As part of their responsibilities toward their children, most parents provide financial support until they reach adulthood and have the ability to provide for themselves. When getting divorced, the court often issues child support orders to ensure that, although no longer together, both parents continue to share this obligation. Unfortunately, however, sometimes people struggle to make these court-ordered payments.
Parents ordered to pay child support by the court often benefit from understanding the potential actions they face from the California Division of Child Support Services if they fall behind on their child support obligations.
Bank and property liens
When people owe past-due child support who have funds in financial accounts or property holdings of value, the division has the option to place liens on them. Such action does not require parents to withdraw from their accounts or liquidate their holdings to catch up, however. Rather, liens affect what they can and cannot do with the affected property. For example, a lien placed on a person’s second residence will impact his or her ability to sell the home.
Intercept of funds
The state also has the option to intercept certain funds of parents who have outstanding child support debt. Under some circumstances, the division will take a portion or all of people’s lottery winnings to satisfy their arrears. By the same token, parents who owe past due payments may also have their state or federal tax refunds seized by the division.

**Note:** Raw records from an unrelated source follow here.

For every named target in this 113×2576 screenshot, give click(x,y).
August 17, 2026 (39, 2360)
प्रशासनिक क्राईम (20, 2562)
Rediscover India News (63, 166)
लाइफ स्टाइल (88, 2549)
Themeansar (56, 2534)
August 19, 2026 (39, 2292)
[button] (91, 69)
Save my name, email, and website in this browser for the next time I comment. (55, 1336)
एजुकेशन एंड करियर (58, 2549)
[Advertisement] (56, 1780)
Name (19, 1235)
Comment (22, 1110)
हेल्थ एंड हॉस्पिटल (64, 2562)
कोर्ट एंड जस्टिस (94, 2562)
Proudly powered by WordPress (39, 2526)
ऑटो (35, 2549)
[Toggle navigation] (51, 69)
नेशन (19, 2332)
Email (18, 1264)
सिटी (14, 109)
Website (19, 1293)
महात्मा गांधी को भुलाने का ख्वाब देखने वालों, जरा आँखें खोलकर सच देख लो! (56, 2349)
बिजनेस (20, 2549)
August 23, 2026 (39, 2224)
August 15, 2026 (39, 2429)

Those who fall behind on child support orders face the possible loss of their driving privileges. DCSS may have parents’ driver’s licenses suspended until they arrange an approved repayment plan or pay off their arrears. In addition to losing their right to drive, parents may also have their passports and professional licenses suspended. For instance, the state may place such a hold on a person’s contractor licensure, impacting his or her ability to work until they resolve their child support debts.
Contempt of court
When other options have not yielded results, the state may file contempt charges against nonpaying parents. Depending on the circumstances and exact charges, people found in contempt of the court face penalties such as fines and jail time. Typically, the court will order parents’ release from jail if they pay a specified amount of their child support debt.
Sometimes parents want to fulfill their court-ordered financial obligations toward their children, but life challenges such as the loss of a job or an extended illness impact their abilities. In addition to the enforcement actions, the state also offers options for parents to make up their arrears. Therefore, those struggling with their child support payments may consider options like filing for modifications to avoid the potential adverse actions falling behind may cause them, as well as their children.